WORK ORDER:
Transcribe the listing word for word.

DATA FOR THE TASK:
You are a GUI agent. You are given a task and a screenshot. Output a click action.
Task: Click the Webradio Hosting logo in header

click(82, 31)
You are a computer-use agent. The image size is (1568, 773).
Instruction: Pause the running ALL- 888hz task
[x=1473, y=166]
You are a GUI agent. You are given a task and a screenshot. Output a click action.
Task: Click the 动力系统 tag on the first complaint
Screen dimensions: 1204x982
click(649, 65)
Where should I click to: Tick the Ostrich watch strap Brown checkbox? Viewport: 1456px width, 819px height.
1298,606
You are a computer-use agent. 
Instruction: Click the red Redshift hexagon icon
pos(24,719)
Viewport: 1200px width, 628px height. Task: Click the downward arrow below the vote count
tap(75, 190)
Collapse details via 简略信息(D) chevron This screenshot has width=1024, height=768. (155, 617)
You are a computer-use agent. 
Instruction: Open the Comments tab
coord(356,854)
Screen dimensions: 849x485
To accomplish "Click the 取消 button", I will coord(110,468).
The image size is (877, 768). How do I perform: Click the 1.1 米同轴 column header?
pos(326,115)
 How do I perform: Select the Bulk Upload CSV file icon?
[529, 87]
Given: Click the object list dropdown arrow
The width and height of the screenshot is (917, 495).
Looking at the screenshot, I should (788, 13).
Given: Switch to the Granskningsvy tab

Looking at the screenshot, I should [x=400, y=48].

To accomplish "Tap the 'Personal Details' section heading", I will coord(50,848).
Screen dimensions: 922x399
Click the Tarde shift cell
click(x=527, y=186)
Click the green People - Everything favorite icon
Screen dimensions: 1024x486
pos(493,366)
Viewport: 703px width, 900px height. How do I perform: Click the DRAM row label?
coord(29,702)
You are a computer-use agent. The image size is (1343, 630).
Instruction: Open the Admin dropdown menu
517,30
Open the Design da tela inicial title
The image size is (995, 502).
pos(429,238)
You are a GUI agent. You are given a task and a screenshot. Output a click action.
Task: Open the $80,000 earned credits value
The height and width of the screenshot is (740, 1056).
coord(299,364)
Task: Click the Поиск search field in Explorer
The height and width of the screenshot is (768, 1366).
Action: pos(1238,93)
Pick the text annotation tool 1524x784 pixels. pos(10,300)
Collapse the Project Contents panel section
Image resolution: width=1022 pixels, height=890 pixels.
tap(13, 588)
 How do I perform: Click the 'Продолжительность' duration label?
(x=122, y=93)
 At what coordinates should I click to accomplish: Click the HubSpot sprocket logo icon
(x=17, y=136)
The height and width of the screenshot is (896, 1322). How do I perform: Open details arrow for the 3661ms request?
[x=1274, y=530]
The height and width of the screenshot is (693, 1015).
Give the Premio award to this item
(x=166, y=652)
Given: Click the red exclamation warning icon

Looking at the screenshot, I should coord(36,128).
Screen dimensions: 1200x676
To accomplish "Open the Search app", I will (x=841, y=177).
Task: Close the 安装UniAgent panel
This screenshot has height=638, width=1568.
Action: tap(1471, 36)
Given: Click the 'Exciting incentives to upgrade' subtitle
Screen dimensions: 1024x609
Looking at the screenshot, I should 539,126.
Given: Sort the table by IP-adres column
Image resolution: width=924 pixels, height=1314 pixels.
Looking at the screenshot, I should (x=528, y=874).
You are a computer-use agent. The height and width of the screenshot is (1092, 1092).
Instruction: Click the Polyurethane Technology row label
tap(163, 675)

ANSWER SECTION:
You are a GUI agent. You are given a task and a screenshot. Output a click action.
Task: Click the Webradio Hosting logo in header

click(82, 31)
You are a computer-use agent. The image size is (1568, 773).
Instruction: Pause the running ALL- 888hz task
[x=1473, y=166]
You are a GUI agent. You are given a task and a screenshot. Output a click action.
Task: Click the 动力系统 tag on the first complaint
Screen dimensions: 1204x982
click(649, 65)
Where should I click to: Tick the Ostrich watch strap Brown checkbox? Viewport: 1456px width, 819px height.
1298,606
You are a computer-use agent. 
Instruction: Click the red Redshift hexagon icon
pos(24,719)
Viewport: 1200px width, 628px height. Task: Click the downward arrow below the vote count
tap(75, 190)
Collapse details via 简略信息(D) chevron This screenshot has width=1024, height=768. (155, 617)
You are a computer-use agent. 
Instruction: Open the Comments tab
coord(356,854)
Screen dimensions: 849x485
To accomplish "Click the 取消 button", I will coord(110,468).
The image size is (877, 768). How do I perform: Click the 1.1 米同轴 column header?
pos(326,115)
 How do I perform: Select the Bulk Upload CSV file icon?
[529, 87]
Given: Click the object list dropdown arrow
The width and height of the screenshot is (917, 495).
Looking at the screenshot, I should (788, 13).
Given: Switch to the Granskningsvy tab

Looking at the screenshot, I should [x=400, y=48].

To accomplish "Tap the 'Personal Details' section heading", I will coord(50,848).
Screen dimensions: 922x399
Click the Tarde shift cell
click(x=527, y=186)
Click the green People - Everything favorite icon
Screen dimensions: 1024x486
pos(493,366)
Viewport: 703px width, 900px height. How do I perform: Click the DRAM row label?
coord(29,702)
You are a computer-use agent. The image size is (1343, 630).
Instruction: Open the Admin dropdown menu
517,30
Open the Design da tela inicial title
The image size is (995, 502).
pos(429,238)
You are a GUI agent. You are given a task and a screenshot. Output a click action.
Task: Open the $80,000 earned credits value
The height and width of the screenshot is (740, 1056).
coord(299,364)
Task: Click the Поиск search field in Explorer
The height and width of the screenshot is (768, 1366).
Action: pos(1238,93)
Pick the text annotation tool 1524x784 pixels. pos(10,300)
Collapse the Project Contents panel section
Image resolution: width=1022 pixels, height=890 pixels.
tap(13, 588)
 How do I perform: Click the 'Продолжительность' duration label?
(x=122, y=93)
 At what coordinates should I click to accomplish: Click the HubSpot sprocket logo icon
(x=17, y=136)
The height and width of the screenshot is (896, 1322). How do I perform: Open details arrow for the 3661ms request?
[x=1274, y=530]
The height and width of the screenshot is (693, 1015).
Give the Premio award to this item
(x=166, y=652)
Given: Click the red exclamation warning icon

Looking at the screenshot, I should coord(36,128).
Screen dimensions: 1200x676
To accomplish "Open the Search app", I will (x=841, y=177).
Task: Close the 安装UniAgent panel
This screenshot has height=638, width=1568.
Action: tap(1471, 36)
Given: Click the 'Exciting incentives to upgrade' subtitle
Screen dimensions: 1024x609
Looking at the screenshot, I should 539,126.
Given: Sort the table by IP-adres column
Image resolution: width=924 pixels, height=1314 pixels.
Looking at the screenshot, I should (x=528, y=874).
You are a computer-use agent. The height and width of the screenshot is (1092, 1092).
Instruction: Click the Polyurethane Technology row label
tap(163, 675)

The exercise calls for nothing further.